Expressive, scratchy, textured and layered. The surfaces of Rachel Jones’s (b.1991) kaleidoscopically coloured (or in this case, more muted and icy) paintings hit you as soon as you encounter them. Are they abstract? Figurative? Bodily, or earthy? To me, they are all, but mostly, they are internal. They feel heavy, flattened, compact and multi-layered, as if standing in for entire bodies. Looking at them more closely, it’s as though lives have lived within (and beyond) the many layers of oil stick and oil pastel.

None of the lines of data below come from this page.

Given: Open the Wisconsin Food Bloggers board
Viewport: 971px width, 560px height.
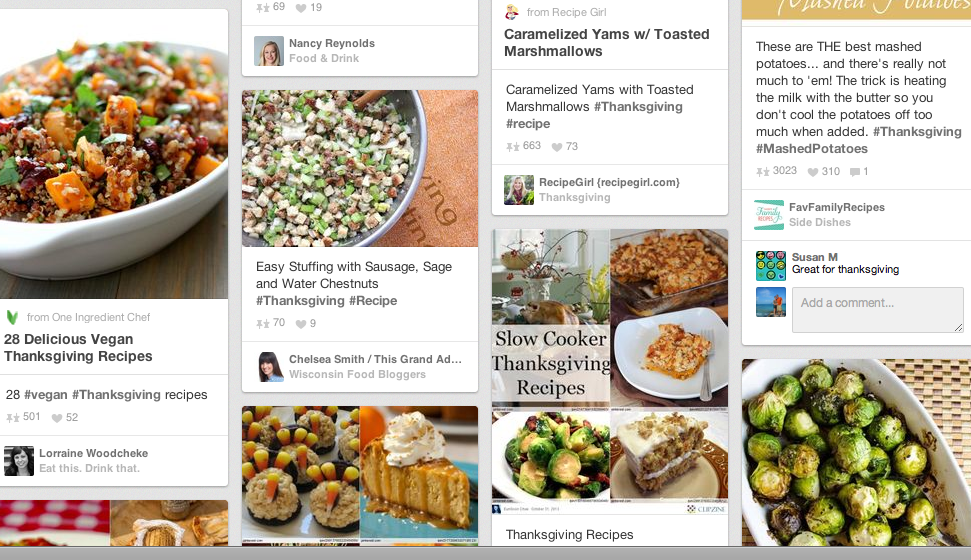Looking at the screenshot, I should pos(357,374).
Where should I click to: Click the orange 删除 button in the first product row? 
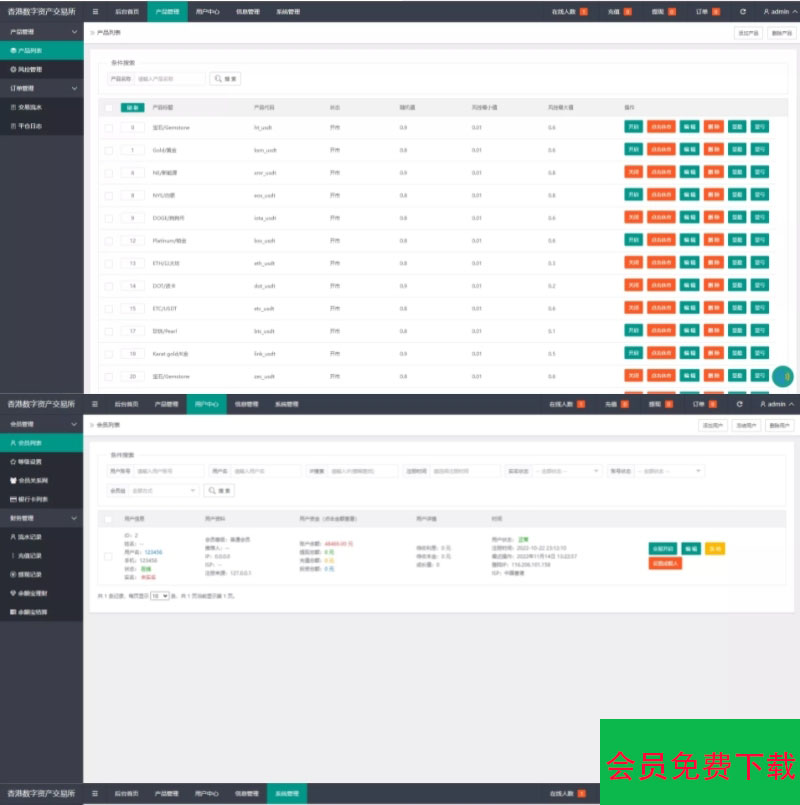(x=713, y=127)

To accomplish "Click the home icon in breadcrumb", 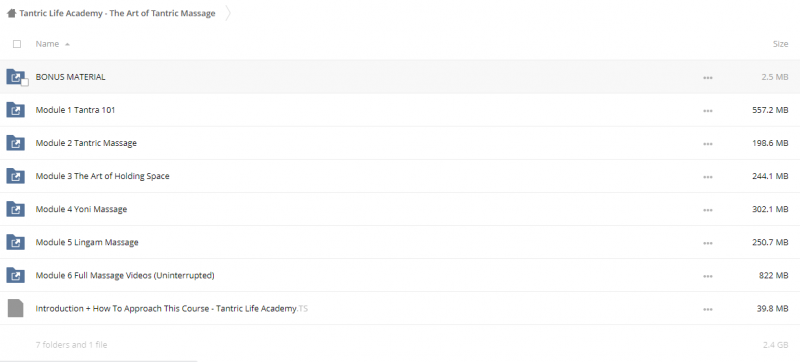I will tap(11, 14).
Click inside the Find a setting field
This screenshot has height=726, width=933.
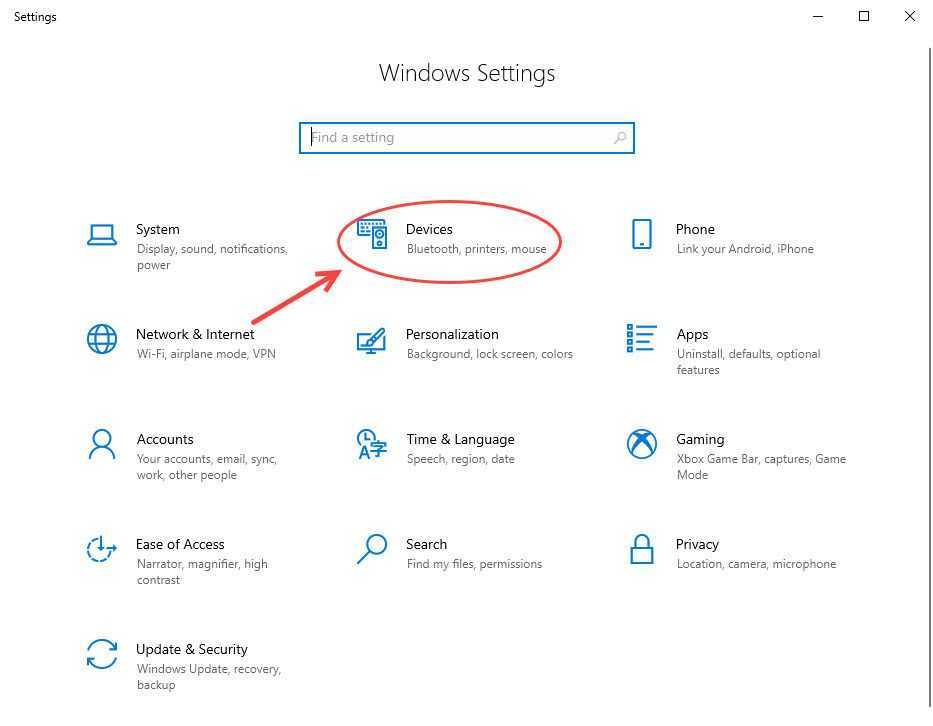coord(460,138)
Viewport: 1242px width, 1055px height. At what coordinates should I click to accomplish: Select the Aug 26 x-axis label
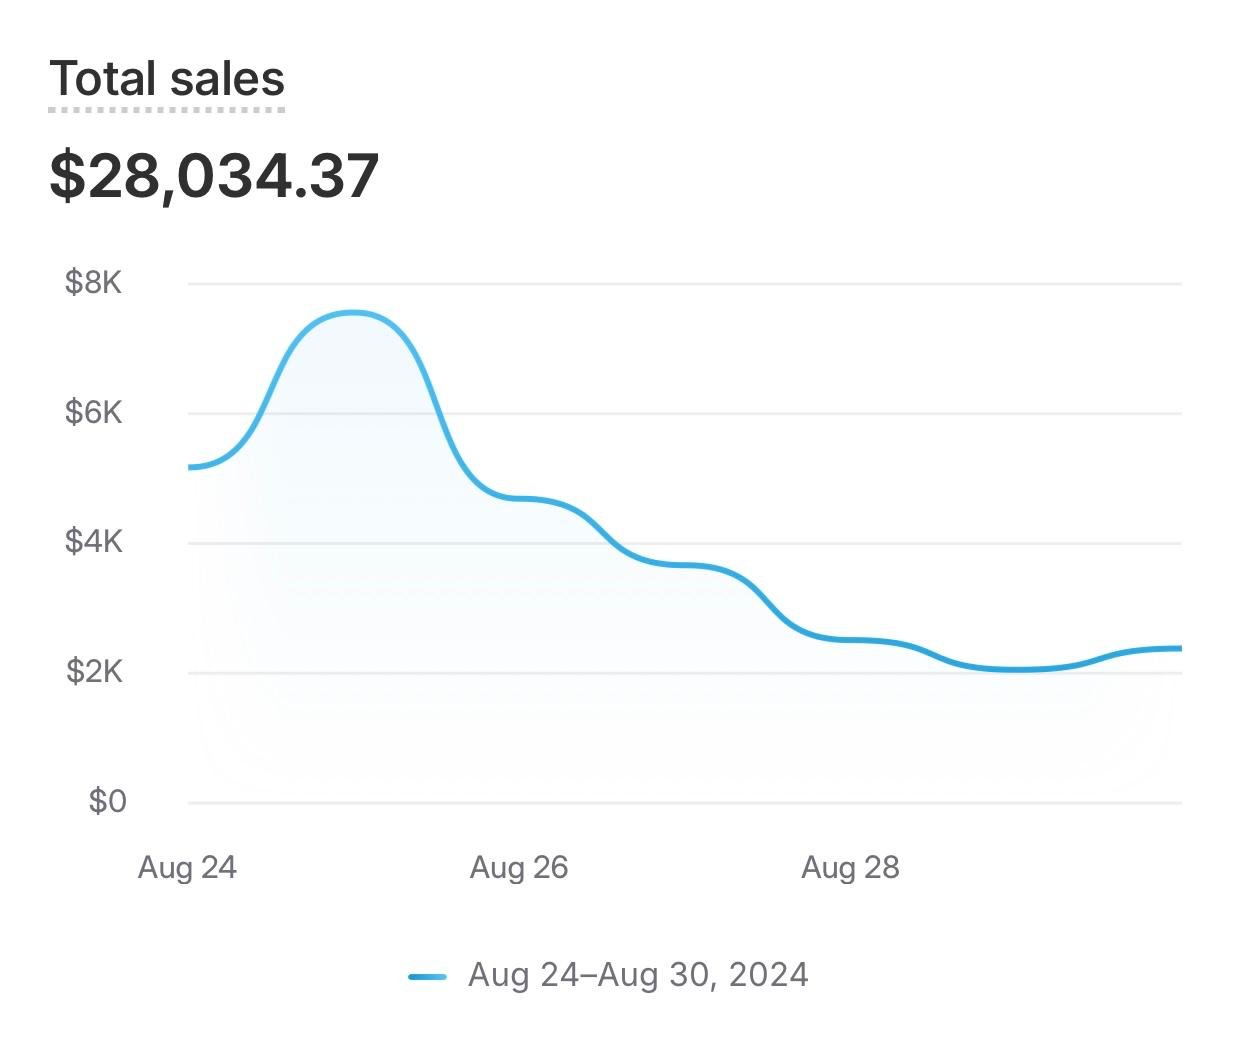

They feel historic – ancient even. Then we get to the title, A Sliced Tooth (2020) (from Jones’ larger series, A Sliced Tooth), which makes us immediately question and respond to that visceral, hard, strange, surreal and at times painful organ we have attached to our mouths. The entry point for so much into our body. Our tool for tasting, sensing, chewing and communicating. They are pressed up to the sides of the canvas, feeling both trapped and settled, creating friction and energy. Extracting the motif from the mouth and divorcing it from the context in which it is shown makes it something to question. Teeth can be beautiful, ugly, chipped, dissolved and synthetic. Teeth can be adorned with sparkling diamond-like grills, but they can also be filled with charged and brutal histories.
The power in Rachel Jones’ paintings is that she makes us think about the body without showing us the body (which to me feels similar to the sculptures of Eva Hesse). Working on unstretched, torn-looking canvases, with laboriously applied oils that pack out every section, she creates a language that is both loud and subtle, hard and soft, abstract and figurative, micro and macro, on small and large canvases (in this case a small-scale diptych).

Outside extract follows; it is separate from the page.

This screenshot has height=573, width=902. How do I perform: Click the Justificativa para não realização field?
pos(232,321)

Reinventing a painterly vocabulary for the 21st century audience, she says: ‘try to use colour to describe Black bodies. I want to translate all that lust for self-expression into a language that exists outside of words, and instead relates to seeing and feeling with your eyes.’
Since graduating with an MA from the Royal Academy Schools in 2019, Rachel Jones has gone on to become one of the leading young artists in Britain today. Exhibiting alongside Mandy El-Sayegh, Alvaro Barrington and Dona Nelson in ‘A Focus on Painting’, curated by Julia Peyton-Jones at Galerie Thaddeaus Ropac (where she is now represented), Jones has also completed residencies at the Chinati Foundation, Marfa, and the New Art Centre Salisbury, alongside British art icon, Gillian Ayres. This year, Pallant House Gallery have acquired A Sliced Tooth (2020) for their permanent collection, which no doubt will expand the conversation of what British art means today.